Aim of the exercise: Print, exactly as they stand, the lines below from the one that has "Task: Click the sidebar" to the one that has "more toolbar options", inclusive, leaving out the pictures.

Records for this exercise:

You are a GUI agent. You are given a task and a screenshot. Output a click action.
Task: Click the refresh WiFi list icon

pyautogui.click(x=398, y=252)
---
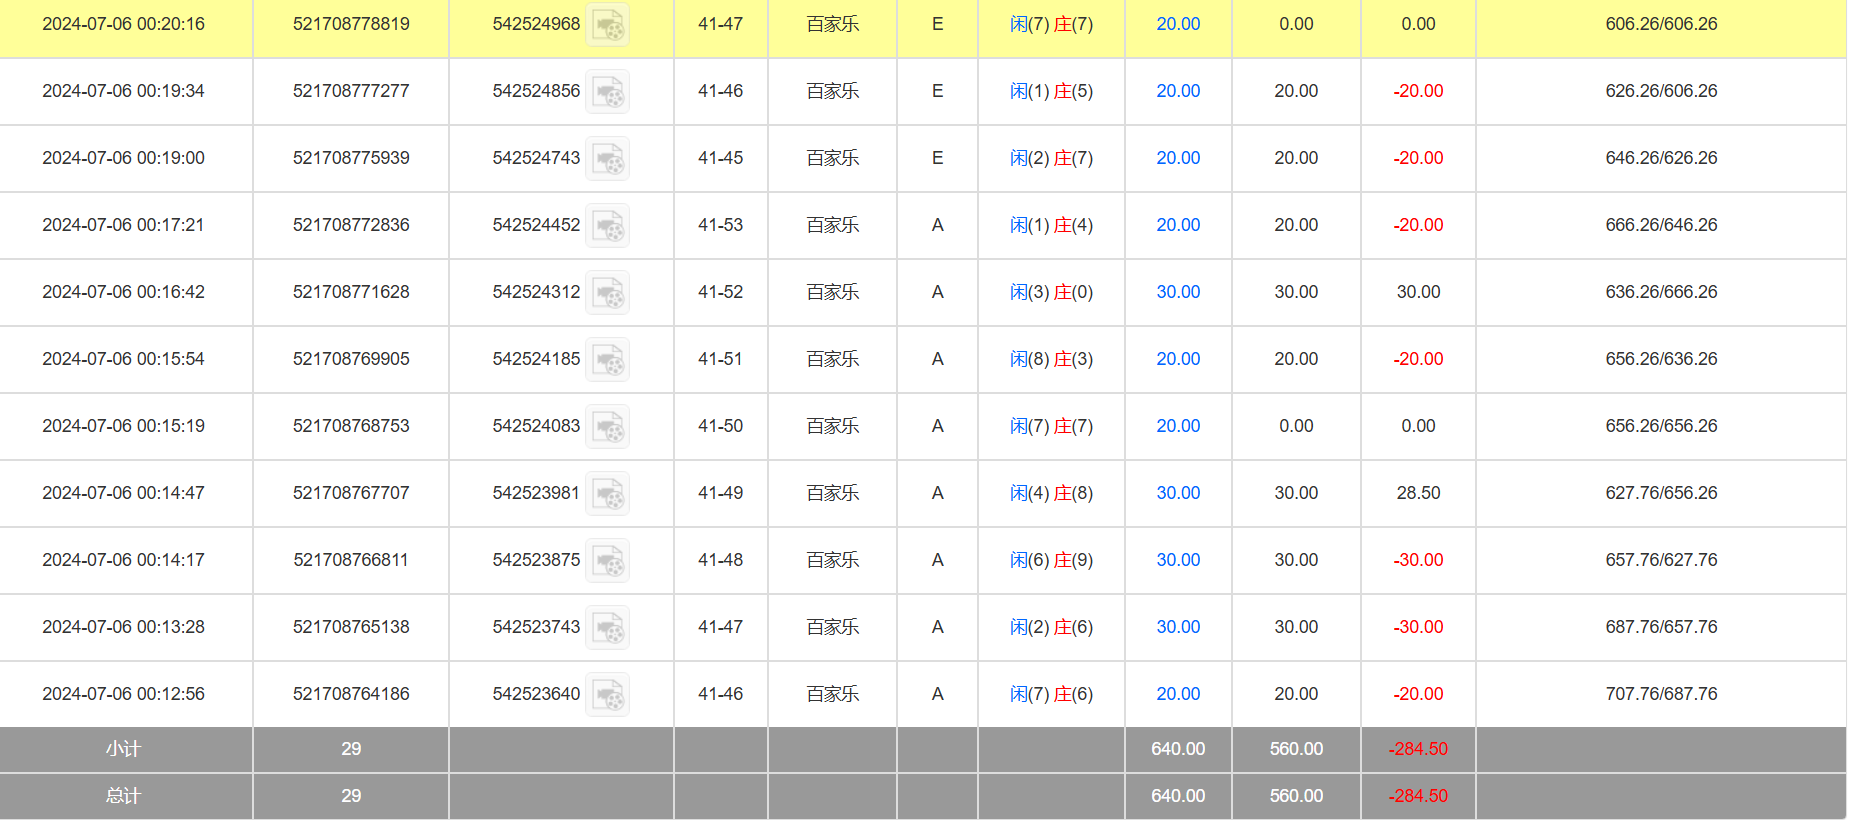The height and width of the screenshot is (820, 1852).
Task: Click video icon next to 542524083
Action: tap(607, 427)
==
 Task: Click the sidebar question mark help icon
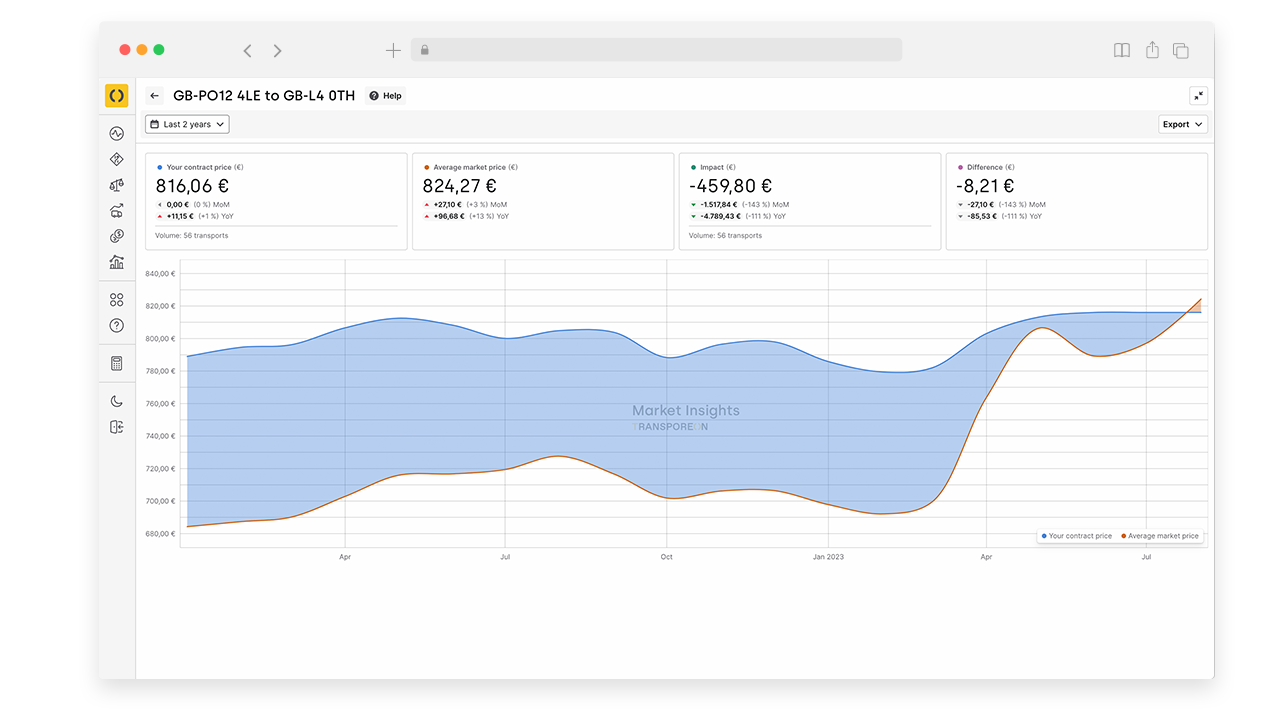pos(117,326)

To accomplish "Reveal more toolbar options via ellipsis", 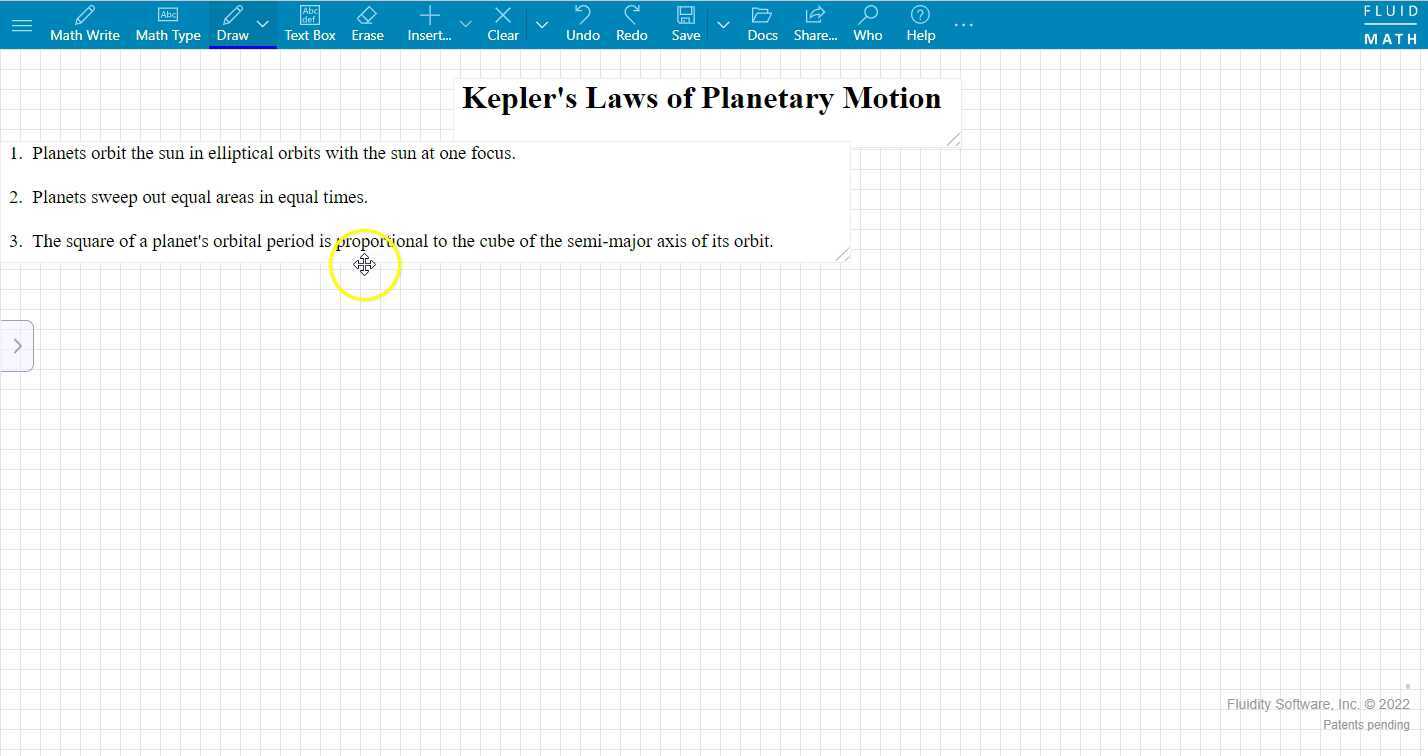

Output for this task:
 Task: Click the sidebar question mark help icon
pos(117,326)

To accomplish "Reveal more toolbar options via ellipsis", 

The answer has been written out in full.